| AIM OF THE TASK |
Identify every line in the entries below that contains the string "text", and copy each of those lines in full.
──────
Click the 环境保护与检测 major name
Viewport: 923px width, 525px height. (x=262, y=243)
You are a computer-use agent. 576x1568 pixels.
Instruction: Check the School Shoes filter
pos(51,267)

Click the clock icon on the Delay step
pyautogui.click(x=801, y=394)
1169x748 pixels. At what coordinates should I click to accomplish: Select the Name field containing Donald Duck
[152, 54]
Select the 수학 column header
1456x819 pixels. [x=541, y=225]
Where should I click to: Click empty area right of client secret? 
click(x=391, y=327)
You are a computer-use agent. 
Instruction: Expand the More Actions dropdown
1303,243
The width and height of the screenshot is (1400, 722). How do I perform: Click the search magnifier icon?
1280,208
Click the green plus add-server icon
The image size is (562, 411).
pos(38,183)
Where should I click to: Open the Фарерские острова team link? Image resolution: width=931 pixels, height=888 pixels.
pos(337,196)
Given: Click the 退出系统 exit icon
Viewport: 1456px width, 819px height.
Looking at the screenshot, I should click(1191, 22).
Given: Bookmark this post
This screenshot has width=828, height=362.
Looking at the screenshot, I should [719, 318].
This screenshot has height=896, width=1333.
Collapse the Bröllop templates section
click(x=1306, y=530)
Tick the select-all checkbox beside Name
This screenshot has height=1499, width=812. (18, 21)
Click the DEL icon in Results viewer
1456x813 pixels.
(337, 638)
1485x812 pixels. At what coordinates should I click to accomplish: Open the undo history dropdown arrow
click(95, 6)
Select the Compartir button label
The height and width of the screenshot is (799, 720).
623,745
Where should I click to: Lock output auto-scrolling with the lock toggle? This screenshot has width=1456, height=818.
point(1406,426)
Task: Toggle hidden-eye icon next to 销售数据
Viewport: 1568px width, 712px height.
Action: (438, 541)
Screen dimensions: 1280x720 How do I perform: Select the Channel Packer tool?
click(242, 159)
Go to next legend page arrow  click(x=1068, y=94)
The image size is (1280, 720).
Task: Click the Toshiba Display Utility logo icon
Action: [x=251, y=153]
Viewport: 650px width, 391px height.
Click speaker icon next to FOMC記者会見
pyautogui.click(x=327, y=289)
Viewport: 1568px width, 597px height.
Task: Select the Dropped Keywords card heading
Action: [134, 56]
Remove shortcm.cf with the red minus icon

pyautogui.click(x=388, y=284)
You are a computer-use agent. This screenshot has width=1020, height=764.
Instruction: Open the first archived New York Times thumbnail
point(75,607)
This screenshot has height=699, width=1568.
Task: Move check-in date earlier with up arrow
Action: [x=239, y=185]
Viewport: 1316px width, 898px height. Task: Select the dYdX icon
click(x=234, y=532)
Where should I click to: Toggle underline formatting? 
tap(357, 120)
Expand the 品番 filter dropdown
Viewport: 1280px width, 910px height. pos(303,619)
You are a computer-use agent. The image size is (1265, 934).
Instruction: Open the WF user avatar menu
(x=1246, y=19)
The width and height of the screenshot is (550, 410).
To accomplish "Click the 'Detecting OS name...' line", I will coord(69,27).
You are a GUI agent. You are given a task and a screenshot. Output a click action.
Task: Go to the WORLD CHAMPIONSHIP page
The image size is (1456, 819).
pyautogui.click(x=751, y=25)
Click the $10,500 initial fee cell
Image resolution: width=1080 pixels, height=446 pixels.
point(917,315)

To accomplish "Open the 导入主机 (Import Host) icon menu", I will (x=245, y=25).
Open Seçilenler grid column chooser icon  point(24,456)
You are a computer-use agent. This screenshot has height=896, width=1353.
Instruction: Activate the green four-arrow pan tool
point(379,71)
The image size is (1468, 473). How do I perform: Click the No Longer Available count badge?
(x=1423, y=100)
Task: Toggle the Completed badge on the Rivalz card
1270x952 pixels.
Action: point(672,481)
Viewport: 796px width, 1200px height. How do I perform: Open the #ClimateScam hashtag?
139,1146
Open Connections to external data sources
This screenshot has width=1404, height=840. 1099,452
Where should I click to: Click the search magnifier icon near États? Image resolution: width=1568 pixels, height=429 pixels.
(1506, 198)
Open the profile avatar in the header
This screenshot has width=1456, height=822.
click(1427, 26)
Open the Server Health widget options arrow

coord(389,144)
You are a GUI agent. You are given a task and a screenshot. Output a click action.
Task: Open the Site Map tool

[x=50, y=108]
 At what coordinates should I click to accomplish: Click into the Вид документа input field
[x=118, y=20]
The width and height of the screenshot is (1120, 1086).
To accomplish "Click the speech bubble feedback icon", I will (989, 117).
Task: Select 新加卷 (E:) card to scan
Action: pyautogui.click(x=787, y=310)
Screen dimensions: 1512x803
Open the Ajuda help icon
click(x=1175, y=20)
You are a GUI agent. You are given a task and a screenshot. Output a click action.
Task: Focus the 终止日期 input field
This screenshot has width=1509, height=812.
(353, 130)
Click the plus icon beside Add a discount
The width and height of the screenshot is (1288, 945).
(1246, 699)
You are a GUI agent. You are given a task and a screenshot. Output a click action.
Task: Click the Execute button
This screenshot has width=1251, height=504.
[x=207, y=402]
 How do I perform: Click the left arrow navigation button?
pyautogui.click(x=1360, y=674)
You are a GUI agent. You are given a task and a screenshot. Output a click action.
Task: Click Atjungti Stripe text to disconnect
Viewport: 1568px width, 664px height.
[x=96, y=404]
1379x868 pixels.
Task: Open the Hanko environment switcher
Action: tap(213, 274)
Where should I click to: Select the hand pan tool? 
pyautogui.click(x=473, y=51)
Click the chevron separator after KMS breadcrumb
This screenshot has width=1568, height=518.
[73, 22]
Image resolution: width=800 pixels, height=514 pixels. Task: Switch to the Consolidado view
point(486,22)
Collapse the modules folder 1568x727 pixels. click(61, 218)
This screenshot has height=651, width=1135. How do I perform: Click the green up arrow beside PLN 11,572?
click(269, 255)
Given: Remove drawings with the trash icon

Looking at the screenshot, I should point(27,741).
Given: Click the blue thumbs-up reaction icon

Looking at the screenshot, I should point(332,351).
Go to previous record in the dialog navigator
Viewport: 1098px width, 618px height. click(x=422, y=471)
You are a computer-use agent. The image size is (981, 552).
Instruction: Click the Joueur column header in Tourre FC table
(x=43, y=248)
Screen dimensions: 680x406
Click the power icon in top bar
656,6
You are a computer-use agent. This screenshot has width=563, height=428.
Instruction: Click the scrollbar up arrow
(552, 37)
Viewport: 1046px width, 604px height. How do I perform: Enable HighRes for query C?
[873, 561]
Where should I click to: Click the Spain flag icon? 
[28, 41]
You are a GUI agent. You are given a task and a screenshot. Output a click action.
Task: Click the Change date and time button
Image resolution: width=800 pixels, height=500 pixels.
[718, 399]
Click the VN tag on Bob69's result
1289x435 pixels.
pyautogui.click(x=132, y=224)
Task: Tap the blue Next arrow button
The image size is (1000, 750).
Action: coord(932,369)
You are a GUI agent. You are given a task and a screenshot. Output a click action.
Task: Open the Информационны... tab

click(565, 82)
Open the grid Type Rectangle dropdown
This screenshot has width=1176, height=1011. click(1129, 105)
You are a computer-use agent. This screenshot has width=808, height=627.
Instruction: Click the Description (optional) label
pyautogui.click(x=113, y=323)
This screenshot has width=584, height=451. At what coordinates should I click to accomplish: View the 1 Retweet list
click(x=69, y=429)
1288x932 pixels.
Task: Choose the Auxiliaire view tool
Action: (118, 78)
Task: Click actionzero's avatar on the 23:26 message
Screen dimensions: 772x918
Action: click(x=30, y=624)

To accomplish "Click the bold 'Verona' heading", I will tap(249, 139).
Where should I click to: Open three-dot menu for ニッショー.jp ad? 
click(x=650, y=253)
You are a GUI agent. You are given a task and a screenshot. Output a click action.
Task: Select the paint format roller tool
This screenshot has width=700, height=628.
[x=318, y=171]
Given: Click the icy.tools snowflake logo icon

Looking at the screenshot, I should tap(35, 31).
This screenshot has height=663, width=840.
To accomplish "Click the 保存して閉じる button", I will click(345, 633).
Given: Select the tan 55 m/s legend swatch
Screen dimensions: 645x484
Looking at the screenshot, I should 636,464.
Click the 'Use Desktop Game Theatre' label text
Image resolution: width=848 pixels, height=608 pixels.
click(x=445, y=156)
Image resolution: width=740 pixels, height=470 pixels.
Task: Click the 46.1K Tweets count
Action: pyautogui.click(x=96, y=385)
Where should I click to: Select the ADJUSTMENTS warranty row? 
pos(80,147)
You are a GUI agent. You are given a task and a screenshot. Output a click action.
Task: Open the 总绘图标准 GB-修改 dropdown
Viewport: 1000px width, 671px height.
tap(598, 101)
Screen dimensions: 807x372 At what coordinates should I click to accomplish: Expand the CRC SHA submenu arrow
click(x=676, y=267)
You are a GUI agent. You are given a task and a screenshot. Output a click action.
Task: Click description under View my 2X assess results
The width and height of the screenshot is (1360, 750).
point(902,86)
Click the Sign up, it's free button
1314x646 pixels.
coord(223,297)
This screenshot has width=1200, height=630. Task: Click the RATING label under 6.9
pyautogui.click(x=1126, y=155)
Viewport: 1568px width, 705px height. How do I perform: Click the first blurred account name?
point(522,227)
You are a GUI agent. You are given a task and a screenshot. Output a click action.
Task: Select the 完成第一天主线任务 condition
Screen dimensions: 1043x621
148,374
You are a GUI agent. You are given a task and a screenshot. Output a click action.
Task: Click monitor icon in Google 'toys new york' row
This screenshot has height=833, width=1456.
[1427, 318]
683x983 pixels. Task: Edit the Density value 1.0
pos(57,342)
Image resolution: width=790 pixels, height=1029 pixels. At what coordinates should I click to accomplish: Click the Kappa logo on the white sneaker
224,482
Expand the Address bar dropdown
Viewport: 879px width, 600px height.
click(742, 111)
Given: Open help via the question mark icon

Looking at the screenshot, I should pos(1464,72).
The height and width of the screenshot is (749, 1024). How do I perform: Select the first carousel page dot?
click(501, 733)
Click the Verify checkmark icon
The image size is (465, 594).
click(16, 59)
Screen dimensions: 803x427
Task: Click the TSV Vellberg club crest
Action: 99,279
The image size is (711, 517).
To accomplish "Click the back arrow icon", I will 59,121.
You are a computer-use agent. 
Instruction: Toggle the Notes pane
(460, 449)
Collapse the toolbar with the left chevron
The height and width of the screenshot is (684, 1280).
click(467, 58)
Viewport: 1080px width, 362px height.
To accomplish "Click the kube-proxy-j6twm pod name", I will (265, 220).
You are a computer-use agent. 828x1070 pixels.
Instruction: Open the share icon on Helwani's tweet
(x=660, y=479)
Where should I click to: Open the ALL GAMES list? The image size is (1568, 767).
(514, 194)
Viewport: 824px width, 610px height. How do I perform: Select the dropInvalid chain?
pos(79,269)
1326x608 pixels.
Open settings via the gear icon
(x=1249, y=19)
──────
| COMPLETE RESPONSE |
Task: Click Atjungti Stripe text to disconnect
Click the 'Use Desktop Game Theatre' label text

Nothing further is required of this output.